SA soaked as floods rage in east

Tim Dornin |

South Australia recorded its wettest summer in five years.
South Australia recorded its wettest summer in five years.

As floods devastate communities in parts of Australia’s east, more than a dozen regional centres in South Australia have experienced record rainfalls in what was the state’s wettest summer in five years.

The Bureau of Meteorology said rainfall across South Australia was 57 per cent above average over the past three months, according to a climate summary published on Thursday.

While December was dry, the state experienced heavy rain in late January and early February.

“Some sites reported their highest summer daily rainfall on record in January as tropical moisture brought heavy rain to many parts of South Australia, resulting in large areas of flooding,” the bureau said.

“The heavy falls resulted in some sites having their highest total summer rainfall on record while other sites had their highest total summer rainfall for at least 20 years.”

Cortlinye near Kimba, on Eyre Peninsula, was among the record-breaking sites, recording 206 millimetres on January 22. 

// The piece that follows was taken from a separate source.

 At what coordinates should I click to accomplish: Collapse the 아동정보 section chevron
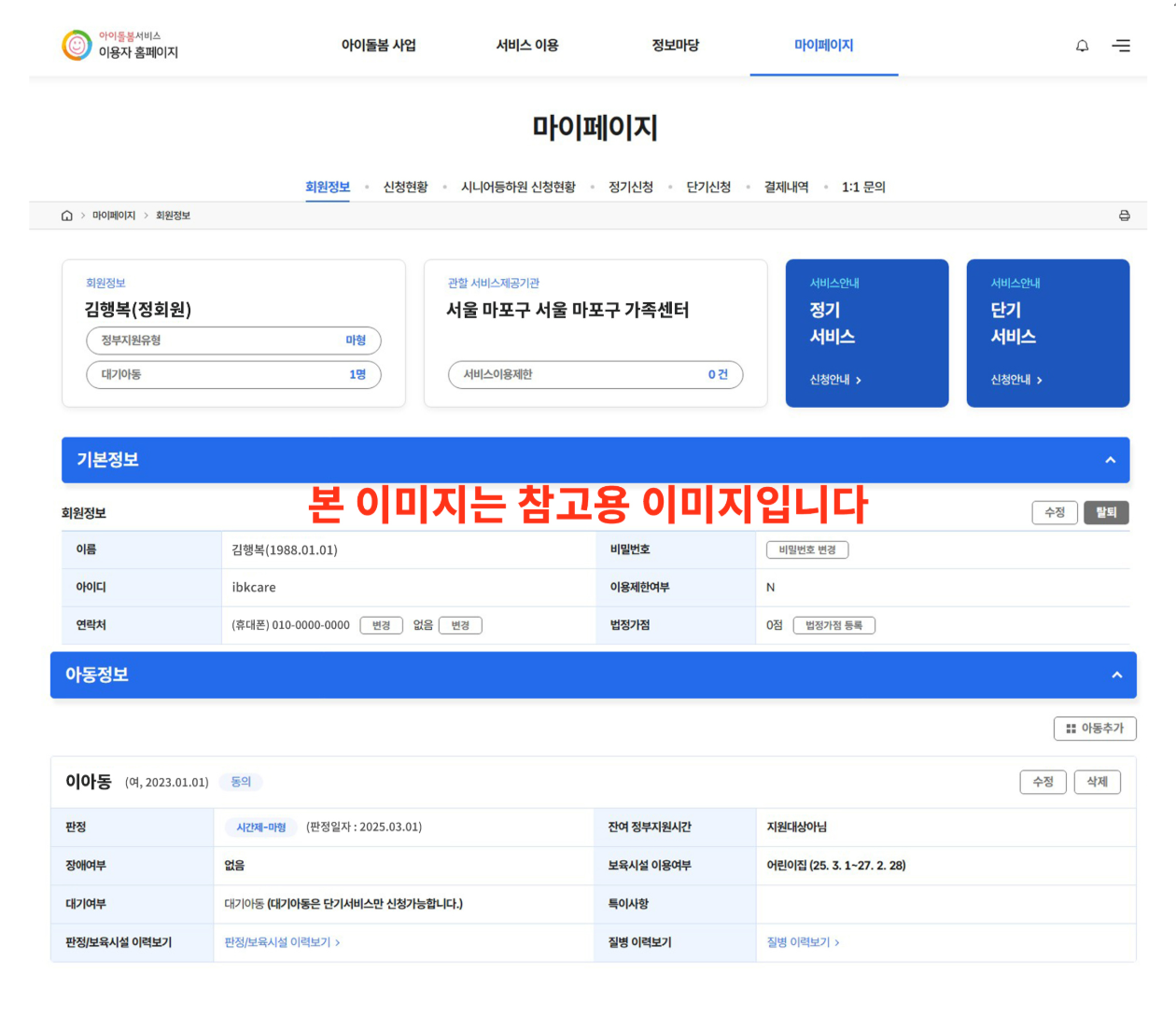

On the same day, Cowell had 181.4mm and Buckleboo received 164.6mm.

On January 28, Marree recorded 150mm.

The heavy rains across SA’s north cut major roads and highways as well as the main rail line taking freight to the Northern Territory and Western Australia. 

Some regional communities were cut off for several days, forcing authorities to airlift in supplies.

SA’s hottest day over summer was recorded at Oodnadatta on January 15 when the mercury hit 47.6C.

Adelaide’s hottest day of 40.3C came on January 11.

The state’s coldest day was 13.2C at Mount Lofty on January 5.

The bureau said while some centres had their coolest summer for at least 20 years, across the state, the mean maximum temperature was just 0.04C below average.

In the eastern states, large parts of Queensland remain underwater, while hundreds of thousands of people in NSW are evacuating as water levels rise.